PROBLEM STATEMENT
Using the listing below, set down exactly the lines starting at the line that contains "Task: Click the" and ending at the line that contains "616x687 pixels.", both included, and no others.

[DATA SECTION Boundary: Start]

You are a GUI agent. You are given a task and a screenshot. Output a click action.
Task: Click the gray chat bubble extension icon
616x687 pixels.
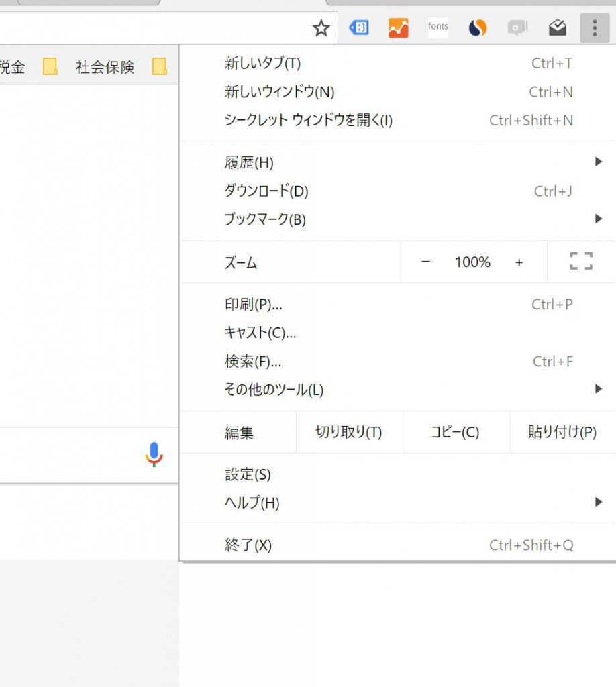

[DATA SECTION Boundary: End]
[DATA SECTION Boundary: Start]

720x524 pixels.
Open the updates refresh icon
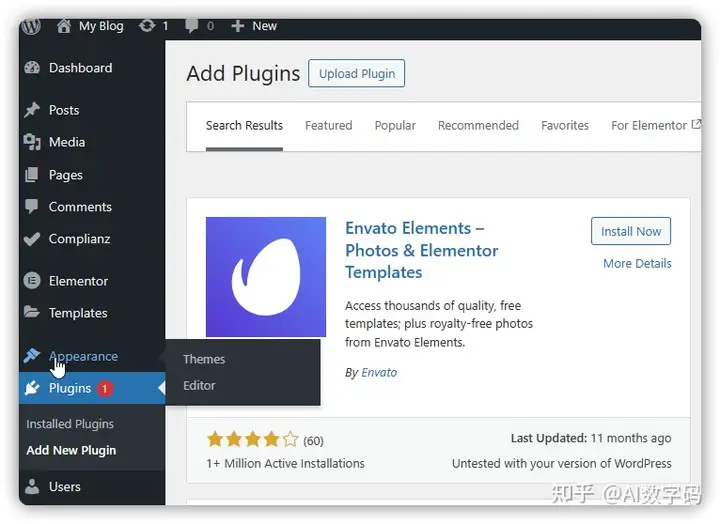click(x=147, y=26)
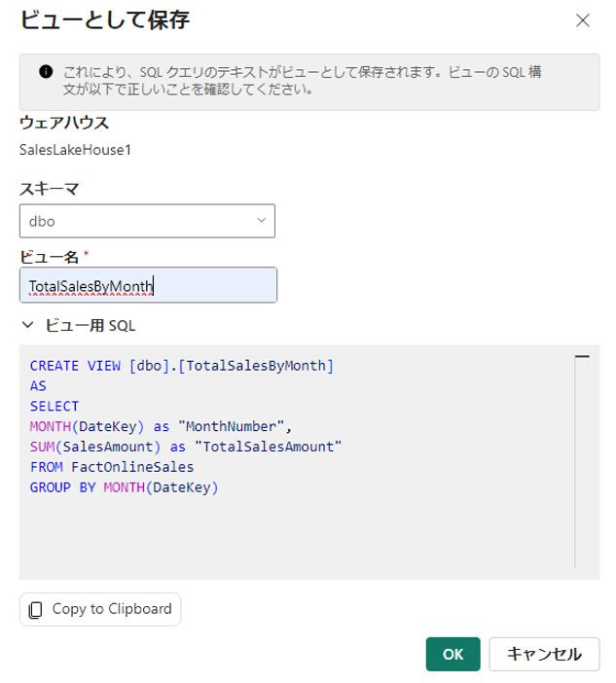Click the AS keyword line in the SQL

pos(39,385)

[DATA SECTION Boundary: End]
[DATA SECTION Boundary: Start]

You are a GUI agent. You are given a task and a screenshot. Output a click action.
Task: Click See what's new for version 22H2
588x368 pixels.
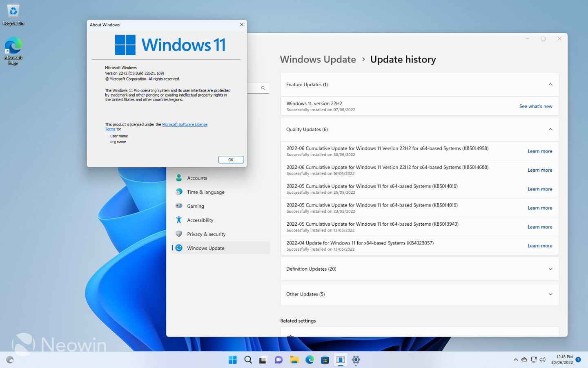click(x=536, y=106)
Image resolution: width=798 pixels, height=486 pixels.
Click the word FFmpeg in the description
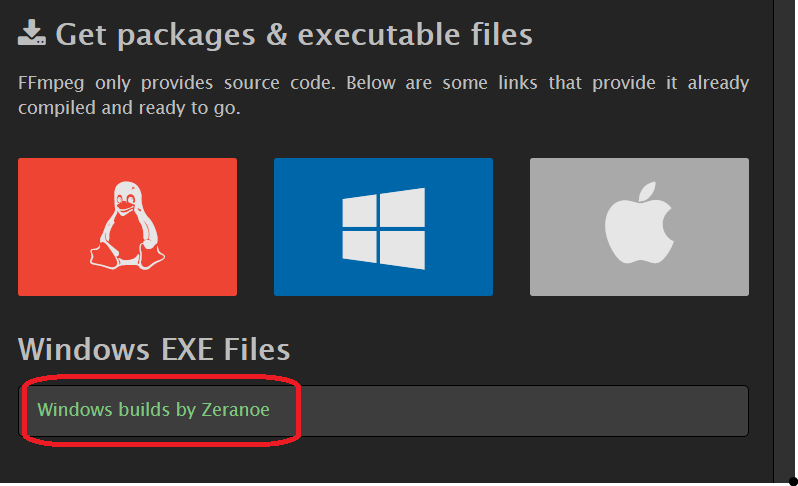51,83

[DATA SECTION Boundary: End]

ANSWER AREA
Task: Click the gray chat bubble extension icon
616x687 pixels.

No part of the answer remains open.